Gli Usa, dicono le statistiche dell'Istituto Nazionale della Sanità, hanno il tasso di obesità più alto del mondo industrializzato, la metà degli adulti statunitensi ha problemi seri di peso, 44 milioni sono le persone clinicamente obese e 6 milioni sono i cosiddetti "super obesi" con l'adipe strabordante e il corpo deformato. Un quarto dei bambini - principali destinatari della pubblicità del settore - è obeso , mangia fast food e non fa sport, una incidenza doppia rispetto al 1960. Il peso del peso in termini medico-sanitari é da allarme nazionale. L'obesità è al secondo posto dietro al fumo come causa di morte, 280.000 sono le le vittime annuali dell'adipe, con un costo per la struttura sanitariua che sfiora i 250 miliardi di dollari, quasi 500.000 miliardi di lire.

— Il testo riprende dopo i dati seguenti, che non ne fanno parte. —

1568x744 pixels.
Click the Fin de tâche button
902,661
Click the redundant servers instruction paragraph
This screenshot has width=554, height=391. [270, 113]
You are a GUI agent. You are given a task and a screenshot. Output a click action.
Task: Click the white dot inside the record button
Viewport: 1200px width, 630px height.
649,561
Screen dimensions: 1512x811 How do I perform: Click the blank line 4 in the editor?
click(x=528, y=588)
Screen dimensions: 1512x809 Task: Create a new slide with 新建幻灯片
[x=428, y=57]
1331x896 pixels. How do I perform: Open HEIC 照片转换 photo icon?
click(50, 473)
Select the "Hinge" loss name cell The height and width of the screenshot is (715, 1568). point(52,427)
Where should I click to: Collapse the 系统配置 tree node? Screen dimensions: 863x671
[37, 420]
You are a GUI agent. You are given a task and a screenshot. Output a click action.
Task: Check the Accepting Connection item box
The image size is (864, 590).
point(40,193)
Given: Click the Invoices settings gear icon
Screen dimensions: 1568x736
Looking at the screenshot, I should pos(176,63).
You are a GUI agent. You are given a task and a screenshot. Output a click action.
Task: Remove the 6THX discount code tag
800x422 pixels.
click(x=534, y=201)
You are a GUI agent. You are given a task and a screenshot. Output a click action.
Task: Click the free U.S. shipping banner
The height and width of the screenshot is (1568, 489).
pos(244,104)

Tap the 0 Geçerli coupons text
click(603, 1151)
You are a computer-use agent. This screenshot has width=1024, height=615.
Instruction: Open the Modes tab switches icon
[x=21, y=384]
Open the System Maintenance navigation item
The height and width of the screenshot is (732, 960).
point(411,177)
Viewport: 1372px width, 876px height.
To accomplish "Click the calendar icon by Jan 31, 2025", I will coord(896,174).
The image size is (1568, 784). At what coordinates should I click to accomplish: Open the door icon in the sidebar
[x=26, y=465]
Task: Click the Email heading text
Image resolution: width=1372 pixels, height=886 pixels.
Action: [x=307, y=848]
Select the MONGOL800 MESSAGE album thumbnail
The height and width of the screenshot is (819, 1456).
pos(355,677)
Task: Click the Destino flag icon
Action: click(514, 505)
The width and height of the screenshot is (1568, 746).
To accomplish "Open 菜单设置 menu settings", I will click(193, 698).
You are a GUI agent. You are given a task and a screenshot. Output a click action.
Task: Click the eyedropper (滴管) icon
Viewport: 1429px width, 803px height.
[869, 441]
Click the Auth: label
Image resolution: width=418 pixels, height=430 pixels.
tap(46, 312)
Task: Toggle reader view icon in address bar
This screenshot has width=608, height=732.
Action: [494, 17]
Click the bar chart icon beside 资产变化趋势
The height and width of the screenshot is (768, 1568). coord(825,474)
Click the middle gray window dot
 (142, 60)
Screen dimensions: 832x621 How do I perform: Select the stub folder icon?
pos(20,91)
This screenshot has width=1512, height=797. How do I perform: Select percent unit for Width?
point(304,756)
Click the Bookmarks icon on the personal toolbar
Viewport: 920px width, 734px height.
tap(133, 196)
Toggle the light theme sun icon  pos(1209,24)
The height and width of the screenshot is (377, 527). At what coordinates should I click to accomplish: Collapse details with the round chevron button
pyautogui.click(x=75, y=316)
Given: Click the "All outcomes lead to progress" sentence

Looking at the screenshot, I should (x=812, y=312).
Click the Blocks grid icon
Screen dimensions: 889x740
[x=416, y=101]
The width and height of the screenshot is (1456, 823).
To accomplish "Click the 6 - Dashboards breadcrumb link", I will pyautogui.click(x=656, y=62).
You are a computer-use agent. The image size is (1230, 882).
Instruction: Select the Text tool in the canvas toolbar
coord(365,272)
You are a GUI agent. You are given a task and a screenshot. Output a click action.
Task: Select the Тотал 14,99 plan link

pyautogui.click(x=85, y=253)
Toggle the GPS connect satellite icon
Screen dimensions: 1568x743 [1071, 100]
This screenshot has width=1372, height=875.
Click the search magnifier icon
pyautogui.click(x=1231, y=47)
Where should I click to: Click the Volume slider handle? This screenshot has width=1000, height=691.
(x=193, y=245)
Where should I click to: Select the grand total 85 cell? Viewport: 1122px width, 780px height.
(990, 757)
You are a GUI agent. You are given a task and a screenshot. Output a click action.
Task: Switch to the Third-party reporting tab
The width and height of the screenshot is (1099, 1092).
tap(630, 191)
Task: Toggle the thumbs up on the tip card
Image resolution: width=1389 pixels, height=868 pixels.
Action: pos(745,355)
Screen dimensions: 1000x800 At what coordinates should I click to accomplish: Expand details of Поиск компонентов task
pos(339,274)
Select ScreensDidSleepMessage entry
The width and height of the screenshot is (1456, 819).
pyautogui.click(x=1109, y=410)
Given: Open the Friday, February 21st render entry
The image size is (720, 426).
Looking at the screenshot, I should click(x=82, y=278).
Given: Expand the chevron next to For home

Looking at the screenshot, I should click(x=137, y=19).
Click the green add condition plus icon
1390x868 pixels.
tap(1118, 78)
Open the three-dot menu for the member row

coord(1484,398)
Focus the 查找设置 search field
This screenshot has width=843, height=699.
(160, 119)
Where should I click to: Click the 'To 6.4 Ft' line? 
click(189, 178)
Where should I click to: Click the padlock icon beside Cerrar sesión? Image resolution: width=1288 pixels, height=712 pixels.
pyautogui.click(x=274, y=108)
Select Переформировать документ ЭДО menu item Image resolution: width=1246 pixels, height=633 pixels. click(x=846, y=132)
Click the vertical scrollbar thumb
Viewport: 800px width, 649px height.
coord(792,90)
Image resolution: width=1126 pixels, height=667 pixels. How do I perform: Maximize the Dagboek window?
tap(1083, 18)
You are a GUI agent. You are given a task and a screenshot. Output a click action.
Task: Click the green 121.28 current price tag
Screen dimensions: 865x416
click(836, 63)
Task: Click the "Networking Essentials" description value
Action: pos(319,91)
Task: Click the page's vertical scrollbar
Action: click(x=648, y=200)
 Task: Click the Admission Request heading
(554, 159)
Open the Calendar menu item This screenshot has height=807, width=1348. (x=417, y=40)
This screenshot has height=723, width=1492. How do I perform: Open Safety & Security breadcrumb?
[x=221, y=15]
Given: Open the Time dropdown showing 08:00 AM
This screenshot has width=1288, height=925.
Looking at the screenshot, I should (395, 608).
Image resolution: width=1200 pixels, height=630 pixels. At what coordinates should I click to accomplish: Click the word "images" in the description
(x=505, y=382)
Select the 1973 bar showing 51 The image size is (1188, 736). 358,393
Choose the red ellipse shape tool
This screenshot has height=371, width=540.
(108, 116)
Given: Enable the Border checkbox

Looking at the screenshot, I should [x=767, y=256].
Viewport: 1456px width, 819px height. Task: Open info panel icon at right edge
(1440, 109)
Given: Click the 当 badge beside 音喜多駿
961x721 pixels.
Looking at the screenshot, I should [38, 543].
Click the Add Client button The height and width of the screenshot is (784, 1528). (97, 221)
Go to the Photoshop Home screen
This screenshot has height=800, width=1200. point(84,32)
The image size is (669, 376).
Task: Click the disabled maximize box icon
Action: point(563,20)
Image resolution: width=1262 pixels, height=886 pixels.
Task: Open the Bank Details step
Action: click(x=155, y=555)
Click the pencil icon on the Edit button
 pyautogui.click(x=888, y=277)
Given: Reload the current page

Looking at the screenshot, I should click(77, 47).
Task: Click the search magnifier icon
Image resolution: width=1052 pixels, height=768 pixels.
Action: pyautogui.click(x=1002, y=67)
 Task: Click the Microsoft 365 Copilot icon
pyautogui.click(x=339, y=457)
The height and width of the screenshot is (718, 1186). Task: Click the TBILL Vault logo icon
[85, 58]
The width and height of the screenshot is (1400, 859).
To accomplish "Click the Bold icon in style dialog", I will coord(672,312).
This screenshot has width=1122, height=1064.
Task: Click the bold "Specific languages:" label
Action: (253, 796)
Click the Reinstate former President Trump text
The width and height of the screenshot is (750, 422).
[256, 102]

Ora, ed è questo l'avvertimento che i crociati anti fast food lanciano al resto del mondo nel terzo capitolo della denuncia, i giganti dell'alimentazione american style puntano alla conquista del pianeta. La campagna di globalizzazione per impore il "MacWorld", o "McMondo", é in corso da tempo. L'industria alimentare impiega quasi quattro milioni di persone a livello internazionale, gestisce oltre 60.000 ristoranti e punti vendita e ne apre di nuovi al ritmo di uno ogni due ore. L'ammiraglia é ovviamente la McDonalds con 15.000 ristoranti in 117 paesi e l'obbiettivo di aprirne quatro al giorno nell'immediato futuro. La prova della sua invasione, dicono le statistiche, è nelle vene e nei fianchi dei Giapponesi e dei Cinesi. Dal 1971, anno di sbarco del fast food in Giappone, ad oggi gli obesi sono diventati il trenta per cento della popolazione, mentre in Cina i teenagers sovrappeso sono triplicati in un solo decennio.

Chi ha quindi abitudini alimentari e cucine nazionali per difendersi e da difendere, intenda.